TASK DESCRIPTION →
When a line of the entries below contains "grid", it counts once; state how many such lines there are and nothing else.

START AVAILABLE RECORDS

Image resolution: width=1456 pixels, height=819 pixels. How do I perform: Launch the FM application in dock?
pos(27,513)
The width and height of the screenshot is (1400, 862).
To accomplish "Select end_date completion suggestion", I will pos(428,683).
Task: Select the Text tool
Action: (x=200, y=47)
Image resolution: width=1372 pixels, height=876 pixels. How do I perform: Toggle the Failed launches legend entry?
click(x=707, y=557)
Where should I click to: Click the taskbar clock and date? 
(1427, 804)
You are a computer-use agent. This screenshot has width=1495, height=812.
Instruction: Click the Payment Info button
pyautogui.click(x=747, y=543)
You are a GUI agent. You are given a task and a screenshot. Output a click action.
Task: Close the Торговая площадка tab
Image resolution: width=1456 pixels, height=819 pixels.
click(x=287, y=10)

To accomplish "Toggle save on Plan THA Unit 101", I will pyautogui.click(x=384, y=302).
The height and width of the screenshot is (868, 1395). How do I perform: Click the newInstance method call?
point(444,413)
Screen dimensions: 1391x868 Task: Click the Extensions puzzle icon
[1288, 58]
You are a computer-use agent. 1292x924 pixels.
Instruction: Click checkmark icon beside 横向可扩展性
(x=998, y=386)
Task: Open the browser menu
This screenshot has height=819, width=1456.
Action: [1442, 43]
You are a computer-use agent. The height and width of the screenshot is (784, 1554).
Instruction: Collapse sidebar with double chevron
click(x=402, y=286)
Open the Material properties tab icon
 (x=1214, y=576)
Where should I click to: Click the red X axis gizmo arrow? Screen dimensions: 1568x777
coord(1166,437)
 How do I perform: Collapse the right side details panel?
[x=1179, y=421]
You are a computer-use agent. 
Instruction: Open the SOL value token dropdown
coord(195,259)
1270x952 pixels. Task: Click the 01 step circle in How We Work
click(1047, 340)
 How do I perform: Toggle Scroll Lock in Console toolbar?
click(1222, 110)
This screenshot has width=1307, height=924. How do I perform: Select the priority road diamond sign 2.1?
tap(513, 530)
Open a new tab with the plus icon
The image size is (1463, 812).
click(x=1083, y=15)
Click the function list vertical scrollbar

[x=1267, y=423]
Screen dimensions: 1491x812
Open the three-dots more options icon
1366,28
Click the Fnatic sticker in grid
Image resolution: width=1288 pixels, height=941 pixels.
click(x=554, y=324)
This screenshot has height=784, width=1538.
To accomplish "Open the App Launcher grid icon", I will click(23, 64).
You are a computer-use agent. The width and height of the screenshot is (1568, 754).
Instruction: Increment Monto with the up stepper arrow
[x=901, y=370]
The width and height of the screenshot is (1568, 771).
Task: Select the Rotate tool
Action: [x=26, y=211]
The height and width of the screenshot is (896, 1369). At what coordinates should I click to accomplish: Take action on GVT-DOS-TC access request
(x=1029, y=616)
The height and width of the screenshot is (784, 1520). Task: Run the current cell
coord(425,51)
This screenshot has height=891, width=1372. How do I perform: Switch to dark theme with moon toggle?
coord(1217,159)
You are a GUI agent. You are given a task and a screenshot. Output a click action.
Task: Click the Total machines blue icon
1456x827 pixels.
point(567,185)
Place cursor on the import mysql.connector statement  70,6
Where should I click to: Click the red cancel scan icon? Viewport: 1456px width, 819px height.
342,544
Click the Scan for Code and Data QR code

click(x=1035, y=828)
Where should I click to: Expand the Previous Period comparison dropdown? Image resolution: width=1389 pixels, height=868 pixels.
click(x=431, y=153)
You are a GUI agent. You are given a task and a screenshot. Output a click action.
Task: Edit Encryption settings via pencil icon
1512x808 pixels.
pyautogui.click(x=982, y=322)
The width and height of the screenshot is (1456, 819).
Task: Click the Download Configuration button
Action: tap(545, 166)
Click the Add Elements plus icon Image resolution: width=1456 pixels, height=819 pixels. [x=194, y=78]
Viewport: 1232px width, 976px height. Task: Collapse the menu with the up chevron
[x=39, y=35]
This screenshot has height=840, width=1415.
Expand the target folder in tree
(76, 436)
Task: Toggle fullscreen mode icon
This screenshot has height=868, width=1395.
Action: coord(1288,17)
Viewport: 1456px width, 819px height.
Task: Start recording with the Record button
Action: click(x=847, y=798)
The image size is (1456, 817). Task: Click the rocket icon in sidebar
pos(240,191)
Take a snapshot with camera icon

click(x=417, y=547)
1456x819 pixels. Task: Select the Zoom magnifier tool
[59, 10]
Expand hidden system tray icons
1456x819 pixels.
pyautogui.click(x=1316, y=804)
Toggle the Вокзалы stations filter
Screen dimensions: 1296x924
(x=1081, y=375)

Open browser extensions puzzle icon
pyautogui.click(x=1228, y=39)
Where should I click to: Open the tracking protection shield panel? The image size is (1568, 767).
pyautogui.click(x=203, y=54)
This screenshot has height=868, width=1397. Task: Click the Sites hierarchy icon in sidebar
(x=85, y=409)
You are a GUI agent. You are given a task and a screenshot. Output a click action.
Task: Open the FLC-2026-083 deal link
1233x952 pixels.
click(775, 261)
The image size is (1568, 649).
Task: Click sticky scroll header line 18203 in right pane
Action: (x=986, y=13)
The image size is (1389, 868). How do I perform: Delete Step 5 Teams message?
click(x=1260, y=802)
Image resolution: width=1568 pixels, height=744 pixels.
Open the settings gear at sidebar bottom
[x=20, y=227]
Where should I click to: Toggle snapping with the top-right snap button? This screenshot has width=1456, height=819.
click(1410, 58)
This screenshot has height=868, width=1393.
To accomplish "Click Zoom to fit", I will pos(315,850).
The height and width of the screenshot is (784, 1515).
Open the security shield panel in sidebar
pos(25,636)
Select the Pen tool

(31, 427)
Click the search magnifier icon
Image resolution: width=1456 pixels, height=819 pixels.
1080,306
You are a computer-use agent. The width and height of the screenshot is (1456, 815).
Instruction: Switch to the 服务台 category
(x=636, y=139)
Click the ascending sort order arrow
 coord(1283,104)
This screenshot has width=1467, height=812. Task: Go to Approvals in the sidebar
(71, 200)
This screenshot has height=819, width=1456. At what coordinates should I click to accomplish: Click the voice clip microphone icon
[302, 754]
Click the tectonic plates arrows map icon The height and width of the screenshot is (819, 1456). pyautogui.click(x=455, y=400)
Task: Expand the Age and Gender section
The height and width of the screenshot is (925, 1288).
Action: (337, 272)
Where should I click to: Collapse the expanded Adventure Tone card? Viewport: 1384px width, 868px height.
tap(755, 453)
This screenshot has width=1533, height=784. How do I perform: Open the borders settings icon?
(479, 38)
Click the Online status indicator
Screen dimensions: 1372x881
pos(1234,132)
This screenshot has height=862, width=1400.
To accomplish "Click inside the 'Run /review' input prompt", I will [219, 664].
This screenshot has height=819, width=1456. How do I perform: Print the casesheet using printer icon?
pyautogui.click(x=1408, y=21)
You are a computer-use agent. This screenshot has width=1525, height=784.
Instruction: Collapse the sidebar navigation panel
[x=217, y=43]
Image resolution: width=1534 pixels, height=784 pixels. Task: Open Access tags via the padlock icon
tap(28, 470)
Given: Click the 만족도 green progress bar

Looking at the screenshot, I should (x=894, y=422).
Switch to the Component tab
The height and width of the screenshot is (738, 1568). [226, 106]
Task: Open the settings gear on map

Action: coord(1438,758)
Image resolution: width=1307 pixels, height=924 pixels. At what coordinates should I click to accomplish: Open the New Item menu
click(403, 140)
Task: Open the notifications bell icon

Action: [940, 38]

END AVAILABLE RECORDS

ANSWER FOR THIS EXERCISE →
2